ASSIGNMENT | Word for word, copy the lines from the one with "Screen dimensions: 1024x456" to the last line of the data below, counting both, and keep every picture out.

SUPPLIED MATERIAL |
# # # #
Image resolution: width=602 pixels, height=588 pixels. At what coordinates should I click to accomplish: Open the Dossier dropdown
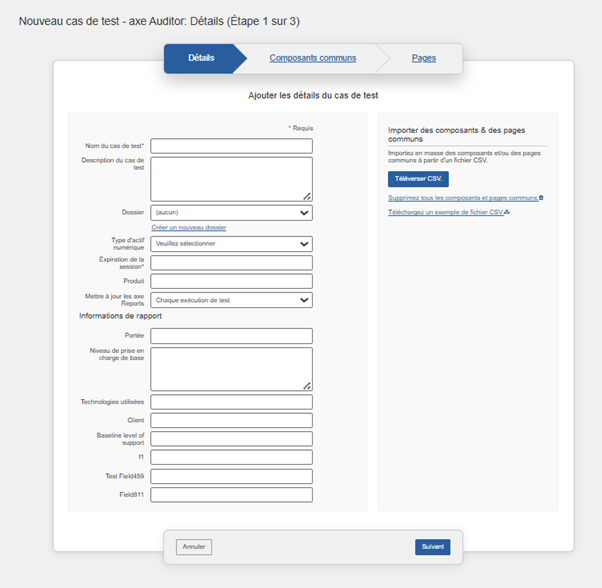pos(231,212)
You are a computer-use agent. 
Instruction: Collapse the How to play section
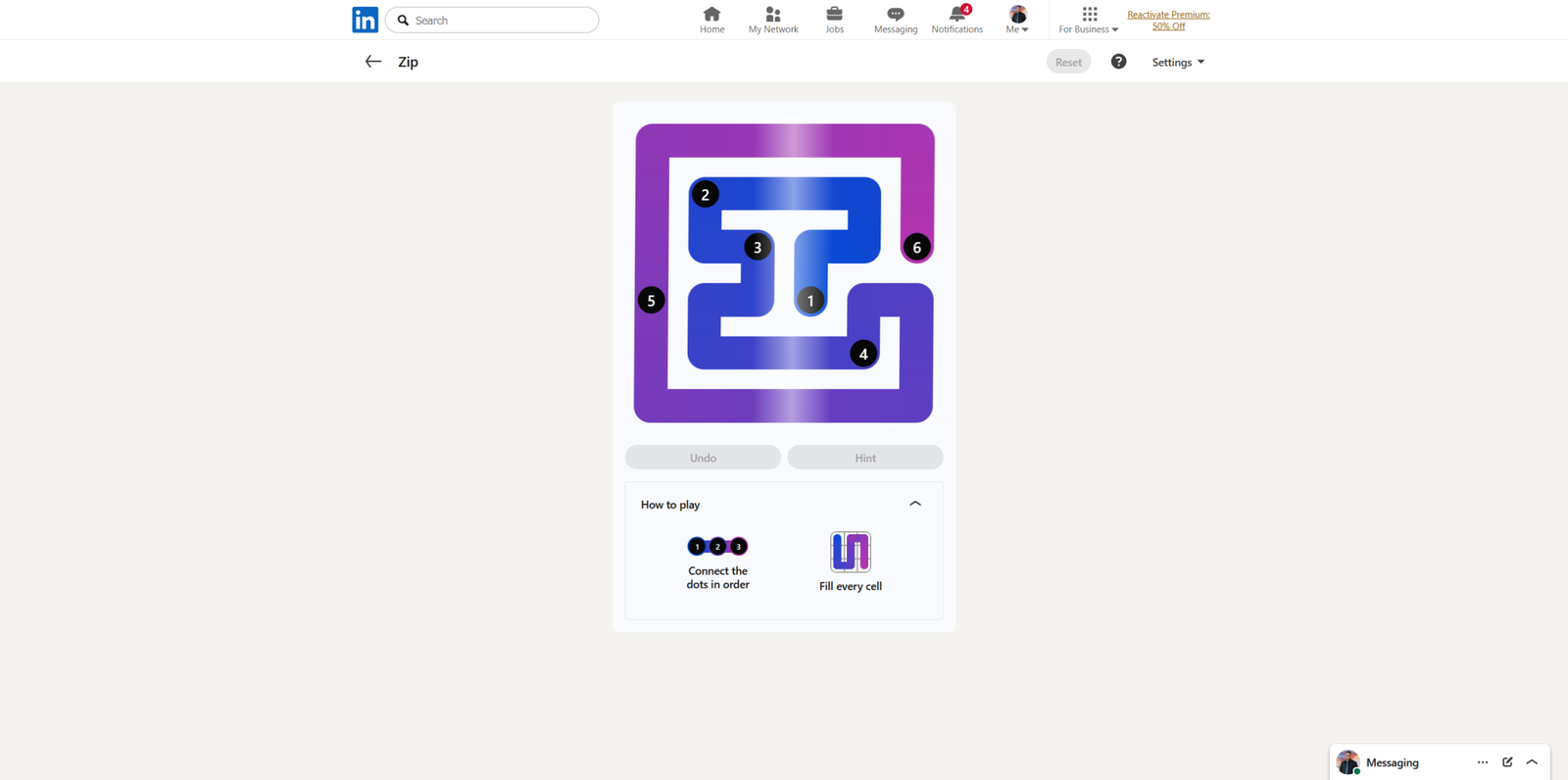pyautogui.click(x=914, y=504)
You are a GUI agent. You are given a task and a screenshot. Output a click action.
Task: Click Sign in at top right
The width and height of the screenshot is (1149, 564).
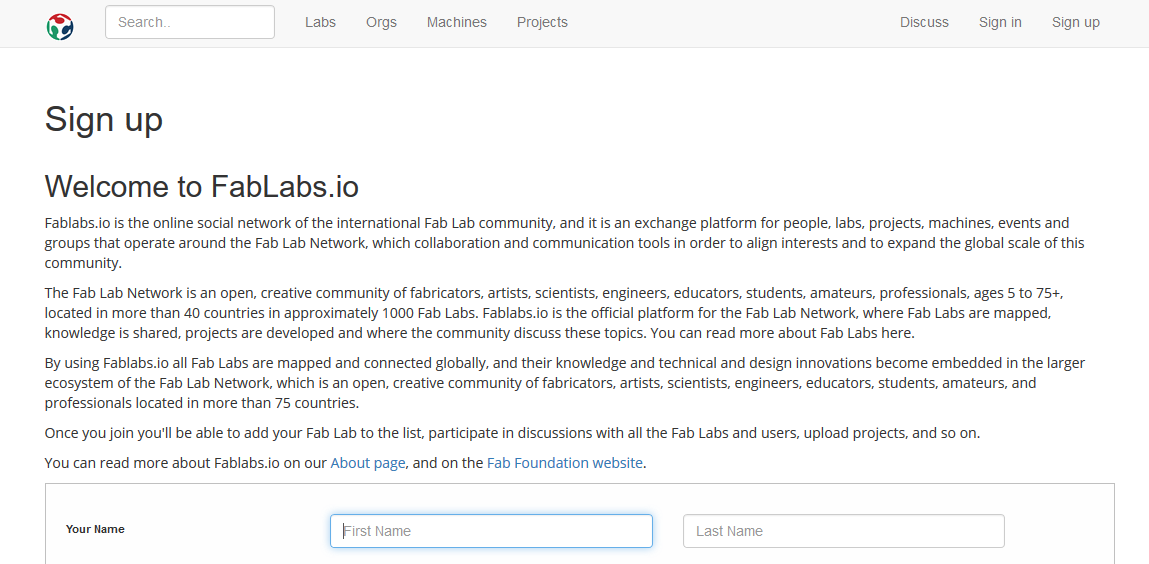click(1000, 22)
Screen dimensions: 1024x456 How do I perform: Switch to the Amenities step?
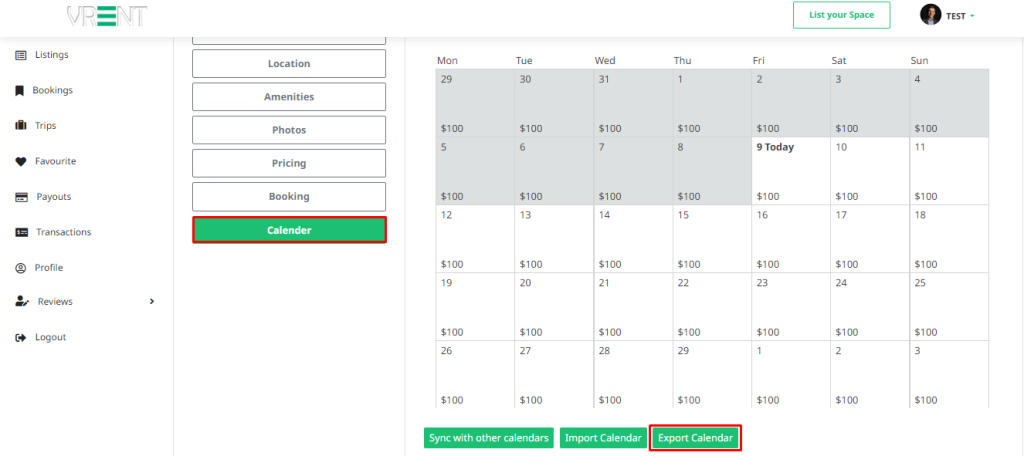289,97
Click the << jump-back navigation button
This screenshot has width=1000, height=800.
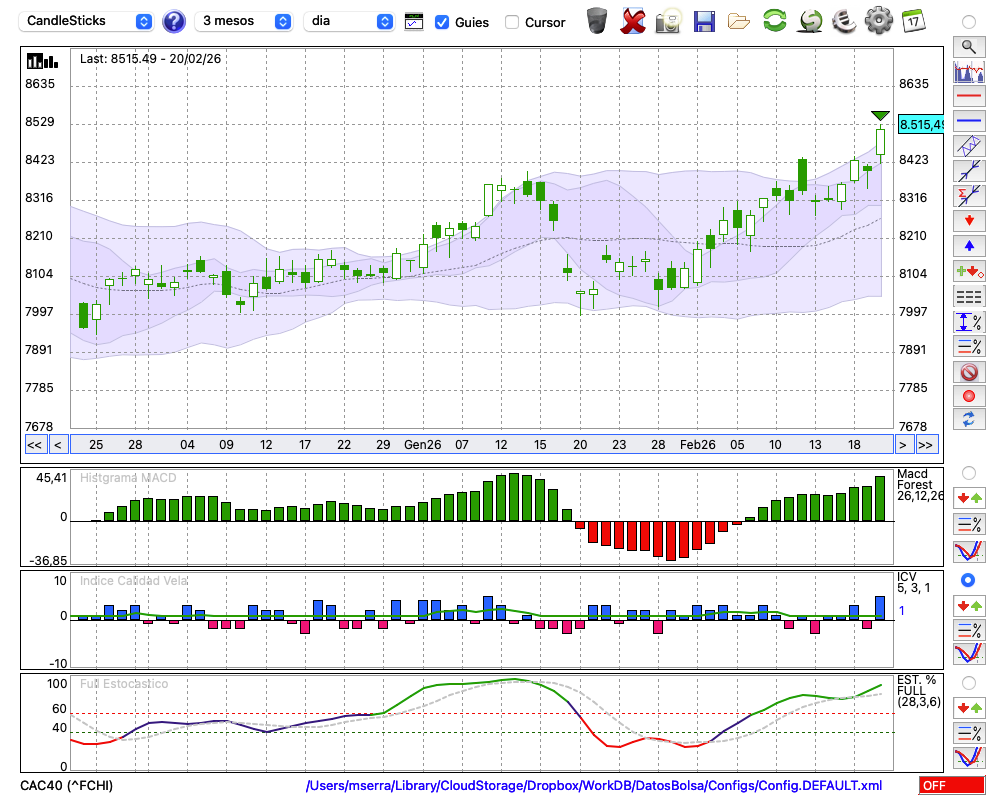pyautogui.click(x=34, y=444)
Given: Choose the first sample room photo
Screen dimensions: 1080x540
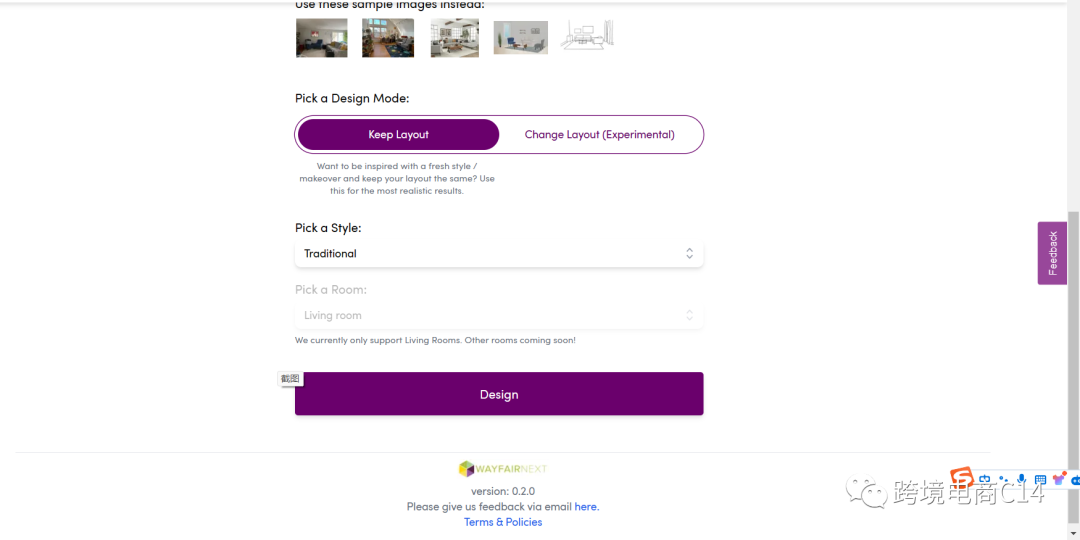Looking at the screenshot, I should (x=321, y=38).
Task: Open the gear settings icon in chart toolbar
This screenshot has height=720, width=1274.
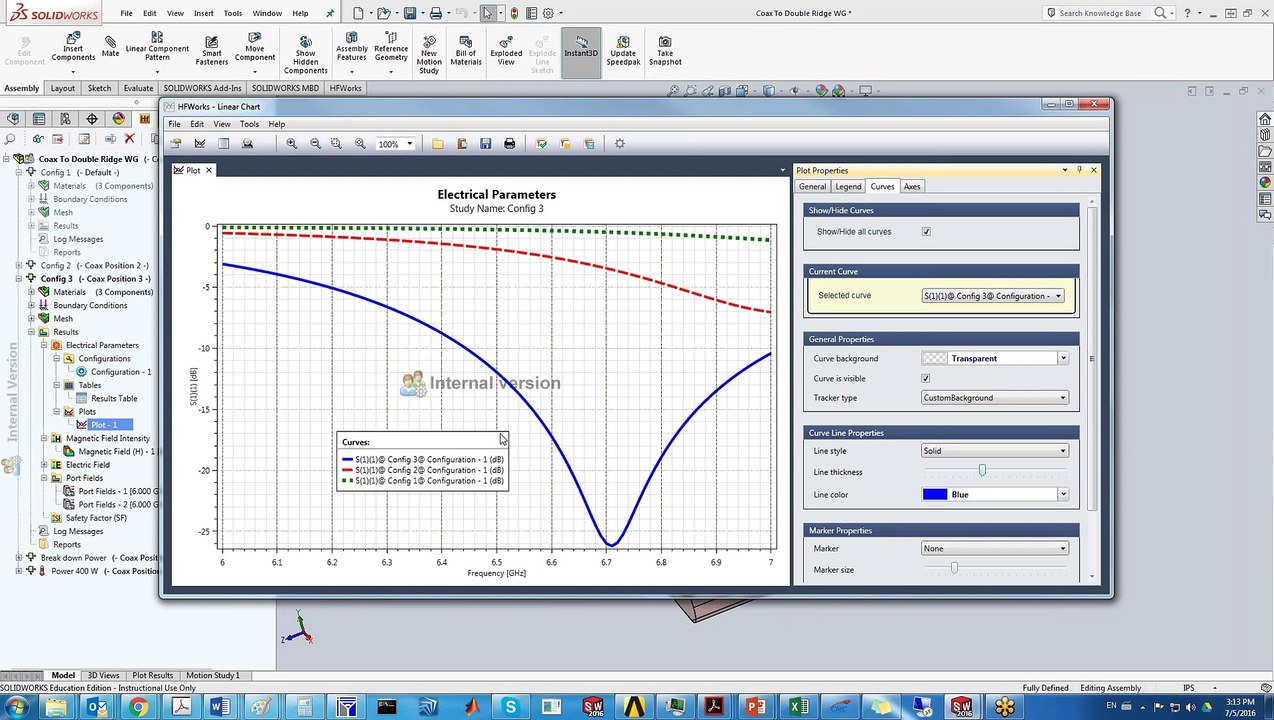Action: click(x=619, y=144)
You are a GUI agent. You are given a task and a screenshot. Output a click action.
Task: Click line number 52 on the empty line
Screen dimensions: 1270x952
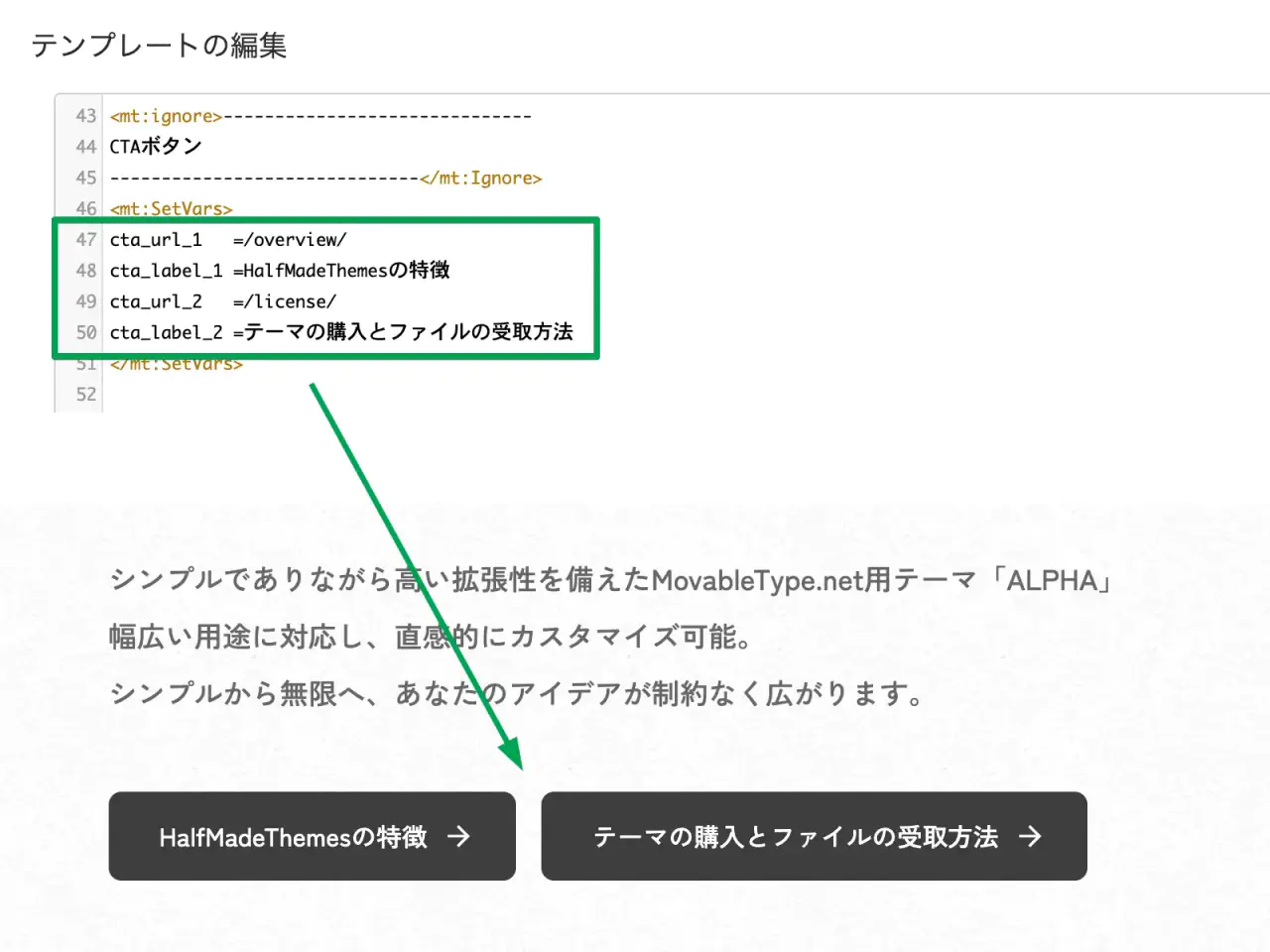click(86, 395)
# # # #
WRITTEN ANSWER |
Screen dimensions: 1024x456 How do I perform: Switch to the Amenities step?
289,97
Click the << jump-back navigation button
This screenshot has width=1000, height=800.
pyautogui.click(x=34, y=444)
Given: Choose the first sample room photo
Screen dimensions: 1080x540
Looking at the screenshot, I should (x=321, y=38).
Task: Open the gear settings icon in chart toolbar
This screenshot has height=720, width=1274.
Action: click(x=619, y=144)
You are a GUI agent. You are given a task and a screenshot. Output a click action.
Task: Click line number 52 on the empty line
Screen dimensions: 1270x952
click(86, 395)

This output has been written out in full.